Ms. Williamson qualified for the first few Democratic debates previous year, but struggled since then to attract attention and fundraising for her campaign.
Williamson further set herself apart by saying the other candidates' policy proposals were not going to be enough to defeat President Donald Trump.
At a July debate, Williamson caught Americans off guard when she offered a clear-eyed denunciation not just of Trumpism, but an inability of Democrats to tap into the frustrations everyday Americans have about economic and social injustice.
Additionally, Williamson was accused of telling people with HIV/AIDS in the 1980s spiritualism would cure them of the fatal disease, although she had insisted on the campaign trail she had only sought to comfort people afflicted with the deadly virus when medical help was limited.
In a statement posted to her website on Friday, Williamson said she had run for president to "forge another direction" for the country and to bring topics to the agenda which otherwise would not be discussed.
"As of today, therefore, I'm suspending my campaign", she wrote.
Williamson also made controversial comments suggesting she's skeptical of vaccinations, which are widely regarded in the medical community as safe and effective, and grew testy in interviews when asked about the issue.

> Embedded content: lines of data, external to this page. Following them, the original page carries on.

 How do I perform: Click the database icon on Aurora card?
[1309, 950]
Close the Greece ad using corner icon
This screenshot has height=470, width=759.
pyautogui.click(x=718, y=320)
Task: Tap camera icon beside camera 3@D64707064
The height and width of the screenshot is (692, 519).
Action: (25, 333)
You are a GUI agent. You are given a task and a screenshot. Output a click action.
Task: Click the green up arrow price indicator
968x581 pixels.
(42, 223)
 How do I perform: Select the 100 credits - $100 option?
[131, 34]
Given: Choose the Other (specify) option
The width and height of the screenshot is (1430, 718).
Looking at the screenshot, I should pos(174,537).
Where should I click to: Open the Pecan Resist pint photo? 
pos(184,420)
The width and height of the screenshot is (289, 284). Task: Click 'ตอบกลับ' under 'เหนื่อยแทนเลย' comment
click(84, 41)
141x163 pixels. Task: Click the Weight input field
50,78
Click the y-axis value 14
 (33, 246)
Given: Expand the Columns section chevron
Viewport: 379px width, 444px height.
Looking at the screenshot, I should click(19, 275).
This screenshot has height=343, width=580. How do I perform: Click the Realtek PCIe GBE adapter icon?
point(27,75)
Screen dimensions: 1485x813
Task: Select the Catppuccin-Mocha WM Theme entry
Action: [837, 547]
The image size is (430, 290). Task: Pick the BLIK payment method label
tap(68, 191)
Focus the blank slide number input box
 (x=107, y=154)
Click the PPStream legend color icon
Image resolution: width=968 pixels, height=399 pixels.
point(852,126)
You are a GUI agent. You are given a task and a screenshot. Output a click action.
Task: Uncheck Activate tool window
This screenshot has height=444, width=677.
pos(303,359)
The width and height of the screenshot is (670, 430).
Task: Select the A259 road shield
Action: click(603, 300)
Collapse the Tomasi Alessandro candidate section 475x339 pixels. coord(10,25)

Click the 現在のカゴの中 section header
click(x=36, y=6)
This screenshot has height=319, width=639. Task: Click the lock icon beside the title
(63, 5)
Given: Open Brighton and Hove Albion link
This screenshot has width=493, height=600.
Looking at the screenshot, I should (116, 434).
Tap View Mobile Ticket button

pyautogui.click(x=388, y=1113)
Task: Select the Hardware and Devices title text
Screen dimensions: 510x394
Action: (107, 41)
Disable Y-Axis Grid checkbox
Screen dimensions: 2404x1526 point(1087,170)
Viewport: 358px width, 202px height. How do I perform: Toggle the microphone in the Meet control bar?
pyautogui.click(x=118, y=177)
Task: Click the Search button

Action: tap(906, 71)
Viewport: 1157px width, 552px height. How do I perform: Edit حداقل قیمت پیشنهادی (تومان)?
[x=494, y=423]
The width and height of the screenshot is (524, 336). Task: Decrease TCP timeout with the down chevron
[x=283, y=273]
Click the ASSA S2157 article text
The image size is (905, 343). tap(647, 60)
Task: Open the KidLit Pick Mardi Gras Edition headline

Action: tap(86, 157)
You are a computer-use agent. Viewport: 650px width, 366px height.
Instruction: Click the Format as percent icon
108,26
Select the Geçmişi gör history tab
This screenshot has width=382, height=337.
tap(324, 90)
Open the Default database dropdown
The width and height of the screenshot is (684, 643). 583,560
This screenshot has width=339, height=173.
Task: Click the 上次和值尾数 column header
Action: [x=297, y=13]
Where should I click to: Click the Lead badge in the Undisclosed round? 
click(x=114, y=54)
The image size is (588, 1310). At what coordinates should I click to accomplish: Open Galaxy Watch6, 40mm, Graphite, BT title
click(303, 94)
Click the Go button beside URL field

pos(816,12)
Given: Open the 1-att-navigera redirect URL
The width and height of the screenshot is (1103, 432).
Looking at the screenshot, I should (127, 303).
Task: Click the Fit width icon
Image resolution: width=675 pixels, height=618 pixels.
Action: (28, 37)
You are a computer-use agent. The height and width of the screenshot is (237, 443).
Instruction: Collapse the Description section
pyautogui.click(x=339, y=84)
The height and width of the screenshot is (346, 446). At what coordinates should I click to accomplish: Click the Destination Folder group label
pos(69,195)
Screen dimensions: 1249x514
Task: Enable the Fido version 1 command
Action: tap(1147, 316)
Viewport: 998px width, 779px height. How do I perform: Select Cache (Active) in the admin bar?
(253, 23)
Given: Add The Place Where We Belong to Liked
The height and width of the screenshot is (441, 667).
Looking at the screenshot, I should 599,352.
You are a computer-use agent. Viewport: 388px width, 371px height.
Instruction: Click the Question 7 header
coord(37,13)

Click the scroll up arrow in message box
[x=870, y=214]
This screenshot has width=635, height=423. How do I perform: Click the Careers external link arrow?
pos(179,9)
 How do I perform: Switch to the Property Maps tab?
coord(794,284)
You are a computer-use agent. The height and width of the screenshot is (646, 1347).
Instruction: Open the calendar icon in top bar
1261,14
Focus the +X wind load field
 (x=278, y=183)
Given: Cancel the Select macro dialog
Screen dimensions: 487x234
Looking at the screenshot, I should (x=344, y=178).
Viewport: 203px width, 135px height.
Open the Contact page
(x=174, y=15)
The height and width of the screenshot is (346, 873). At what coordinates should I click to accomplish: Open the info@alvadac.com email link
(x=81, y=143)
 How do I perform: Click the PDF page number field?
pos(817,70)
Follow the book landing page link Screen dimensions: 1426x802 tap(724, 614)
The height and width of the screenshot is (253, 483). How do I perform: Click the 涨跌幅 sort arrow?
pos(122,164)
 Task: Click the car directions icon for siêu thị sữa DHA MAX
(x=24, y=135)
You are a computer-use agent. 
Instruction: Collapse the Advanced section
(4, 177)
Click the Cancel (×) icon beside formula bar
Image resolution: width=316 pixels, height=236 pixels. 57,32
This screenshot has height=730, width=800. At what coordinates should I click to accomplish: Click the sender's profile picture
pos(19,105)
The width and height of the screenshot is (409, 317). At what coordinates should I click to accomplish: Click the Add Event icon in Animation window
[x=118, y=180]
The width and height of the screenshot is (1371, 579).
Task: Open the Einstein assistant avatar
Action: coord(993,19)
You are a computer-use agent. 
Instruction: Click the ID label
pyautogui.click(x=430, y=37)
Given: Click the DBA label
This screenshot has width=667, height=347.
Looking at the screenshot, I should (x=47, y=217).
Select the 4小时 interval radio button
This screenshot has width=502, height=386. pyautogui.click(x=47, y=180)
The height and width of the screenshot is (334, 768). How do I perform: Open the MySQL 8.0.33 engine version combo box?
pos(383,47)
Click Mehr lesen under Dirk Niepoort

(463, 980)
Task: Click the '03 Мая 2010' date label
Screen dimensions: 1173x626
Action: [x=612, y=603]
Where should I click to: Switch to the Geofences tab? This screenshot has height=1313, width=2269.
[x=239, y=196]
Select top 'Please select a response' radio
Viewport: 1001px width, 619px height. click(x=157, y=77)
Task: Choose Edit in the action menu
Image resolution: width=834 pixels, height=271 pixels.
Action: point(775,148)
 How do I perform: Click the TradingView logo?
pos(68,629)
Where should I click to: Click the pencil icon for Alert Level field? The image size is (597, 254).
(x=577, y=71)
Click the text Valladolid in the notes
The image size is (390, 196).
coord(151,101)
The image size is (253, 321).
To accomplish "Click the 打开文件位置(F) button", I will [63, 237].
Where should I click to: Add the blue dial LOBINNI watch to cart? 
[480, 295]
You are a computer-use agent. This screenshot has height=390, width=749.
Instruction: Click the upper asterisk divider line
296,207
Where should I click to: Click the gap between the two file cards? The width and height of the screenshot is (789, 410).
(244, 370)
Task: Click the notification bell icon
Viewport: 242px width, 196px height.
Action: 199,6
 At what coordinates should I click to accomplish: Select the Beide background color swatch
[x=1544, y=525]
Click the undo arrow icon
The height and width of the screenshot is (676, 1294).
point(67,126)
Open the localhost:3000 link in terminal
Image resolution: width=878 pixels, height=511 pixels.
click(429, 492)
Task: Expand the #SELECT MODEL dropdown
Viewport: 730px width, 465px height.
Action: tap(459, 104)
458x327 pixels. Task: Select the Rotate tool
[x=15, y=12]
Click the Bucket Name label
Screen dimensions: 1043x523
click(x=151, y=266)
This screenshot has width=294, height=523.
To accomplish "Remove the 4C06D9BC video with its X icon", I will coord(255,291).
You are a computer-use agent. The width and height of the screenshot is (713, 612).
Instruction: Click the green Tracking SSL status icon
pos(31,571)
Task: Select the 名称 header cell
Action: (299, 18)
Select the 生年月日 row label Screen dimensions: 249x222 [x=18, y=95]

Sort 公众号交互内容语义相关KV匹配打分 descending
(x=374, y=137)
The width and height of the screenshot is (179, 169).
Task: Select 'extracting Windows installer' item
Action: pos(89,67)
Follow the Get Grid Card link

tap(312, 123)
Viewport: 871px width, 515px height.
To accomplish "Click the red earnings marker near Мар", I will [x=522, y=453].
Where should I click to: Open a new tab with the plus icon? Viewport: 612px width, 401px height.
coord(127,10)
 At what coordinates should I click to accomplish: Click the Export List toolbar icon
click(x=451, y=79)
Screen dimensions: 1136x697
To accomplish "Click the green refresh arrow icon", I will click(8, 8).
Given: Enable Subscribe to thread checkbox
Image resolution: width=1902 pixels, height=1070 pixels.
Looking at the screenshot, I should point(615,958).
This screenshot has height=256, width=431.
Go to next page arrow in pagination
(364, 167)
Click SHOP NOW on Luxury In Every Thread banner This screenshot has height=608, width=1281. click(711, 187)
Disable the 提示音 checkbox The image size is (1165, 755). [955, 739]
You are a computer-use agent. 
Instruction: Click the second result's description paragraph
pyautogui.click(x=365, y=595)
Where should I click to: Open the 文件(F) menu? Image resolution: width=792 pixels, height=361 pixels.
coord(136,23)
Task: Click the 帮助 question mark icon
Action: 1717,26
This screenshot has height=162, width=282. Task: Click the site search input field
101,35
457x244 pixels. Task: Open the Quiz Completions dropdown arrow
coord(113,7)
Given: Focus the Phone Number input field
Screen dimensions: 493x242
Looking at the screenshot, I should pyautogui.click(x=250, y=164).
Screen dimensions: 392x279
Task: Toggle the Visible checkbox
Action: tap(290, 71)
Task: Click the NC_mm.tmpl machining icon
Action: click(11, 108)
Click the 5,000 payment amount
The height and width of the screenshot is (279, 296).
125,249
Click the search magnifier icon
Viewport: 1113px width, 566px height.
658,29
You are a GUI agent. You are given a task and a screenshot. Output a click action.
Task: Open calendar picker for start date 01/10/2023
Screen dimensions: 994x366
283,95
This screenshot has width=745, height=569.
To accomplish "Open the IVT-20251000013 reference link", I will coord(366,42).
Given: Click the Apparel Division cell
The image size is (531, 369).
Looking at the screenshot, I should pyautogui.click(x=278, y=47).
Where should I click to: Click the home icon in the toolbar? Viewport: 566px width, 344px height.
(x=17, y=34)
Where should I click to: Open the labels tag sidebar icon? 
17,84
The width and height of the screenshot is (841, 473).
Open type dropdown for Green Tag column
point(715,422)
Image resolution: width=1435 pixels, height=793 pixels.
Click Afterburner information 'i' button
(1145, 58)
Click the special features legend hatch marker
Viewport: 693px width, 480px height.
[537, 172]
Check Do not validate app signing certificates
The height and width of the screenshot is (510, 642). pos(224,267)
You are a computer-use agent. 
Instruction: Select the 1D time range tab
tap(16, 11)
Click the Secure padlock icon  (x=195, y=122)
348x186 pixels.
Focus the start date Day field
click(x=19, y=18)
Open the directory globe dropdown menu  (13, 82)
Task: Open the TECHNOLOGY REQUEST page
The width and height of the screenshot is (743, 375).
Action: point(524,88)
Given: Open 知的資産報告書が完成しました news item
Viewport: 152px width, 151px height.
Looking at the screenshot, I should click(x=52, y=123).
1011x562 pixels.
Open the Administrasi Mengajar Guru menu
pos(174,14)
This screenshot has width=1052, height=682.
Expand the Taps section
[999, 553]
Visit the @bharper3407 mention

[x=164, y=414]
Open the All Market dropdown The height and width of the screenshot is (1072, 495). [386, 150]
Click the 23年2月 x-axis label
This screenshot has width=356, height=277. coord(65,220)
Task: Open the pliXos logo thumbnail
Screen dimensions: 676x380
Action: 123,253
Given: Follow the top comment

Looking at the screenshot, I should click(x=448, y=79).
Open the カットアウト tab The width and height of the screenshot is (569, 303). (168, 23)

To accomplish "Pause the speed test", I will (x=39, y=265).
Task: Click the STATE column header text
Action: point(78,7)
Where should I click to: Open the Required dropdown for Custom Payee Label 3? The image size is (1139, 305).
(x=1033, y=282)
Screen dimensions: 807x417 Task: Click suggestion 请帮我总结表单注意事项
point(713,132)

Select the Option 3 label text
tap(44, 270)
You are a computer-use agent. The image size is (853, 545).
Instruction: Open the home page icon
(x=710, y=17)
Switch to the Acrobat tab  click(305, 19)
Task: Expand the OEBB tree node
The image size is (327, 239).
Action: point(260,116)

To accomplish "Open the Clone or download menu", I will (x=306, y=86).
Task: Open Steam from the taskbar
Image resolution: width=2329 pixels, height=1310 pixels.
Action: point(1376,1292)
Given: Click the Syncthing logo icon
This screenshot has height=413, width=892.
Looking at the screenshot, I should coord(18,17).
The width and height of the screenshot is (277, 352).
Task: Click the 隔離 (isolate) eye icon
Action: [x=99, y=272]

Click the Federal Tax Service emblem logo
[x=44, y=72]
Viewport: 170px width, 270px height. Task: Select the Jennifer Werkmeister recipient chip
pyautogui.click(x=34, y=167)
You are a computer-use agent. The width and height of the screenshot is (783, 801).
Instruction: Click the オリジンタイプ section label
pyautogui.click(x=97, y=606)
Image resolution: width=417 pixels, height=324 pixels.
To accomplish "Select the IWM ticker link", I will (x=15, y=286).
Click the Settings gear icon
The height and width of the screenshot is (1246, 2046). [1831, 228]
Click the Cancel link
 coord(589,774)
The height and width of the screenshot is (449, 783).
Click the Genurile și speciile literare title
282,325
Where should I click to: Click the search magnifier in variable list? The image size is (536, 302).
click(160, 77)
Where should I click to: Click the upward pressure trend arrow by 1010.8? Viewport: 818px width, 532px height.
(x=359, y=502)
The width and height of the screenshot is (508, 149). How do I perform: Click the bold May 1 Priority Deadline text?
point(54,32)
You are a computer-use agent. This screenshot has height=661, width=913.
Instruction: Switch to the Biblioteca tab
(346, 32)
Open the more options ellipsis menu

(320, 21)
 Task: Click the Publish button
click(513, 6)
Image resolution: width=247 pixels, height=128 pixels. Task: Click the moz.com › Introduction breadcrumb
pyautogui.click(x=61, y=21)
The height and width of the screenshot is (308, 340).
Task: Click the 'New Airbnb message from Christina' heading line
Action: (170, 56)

Although she failed to qualify for the recent debates - and has averaged less than 1 percent in polling - her campaign raised $6.1 million over the first three quarters of 2019.
Looks like the White House won't get a much-needed sage-burning cleanse that Marianne Williamson likely would have implemented on Day One as President of the United States.
The author recently laid off her entire 2020 campaign staff, raising questions about how long she would remain in the race. Her departure winnows the Democratic field down to 13 contenders. "And yes ... love will prevail".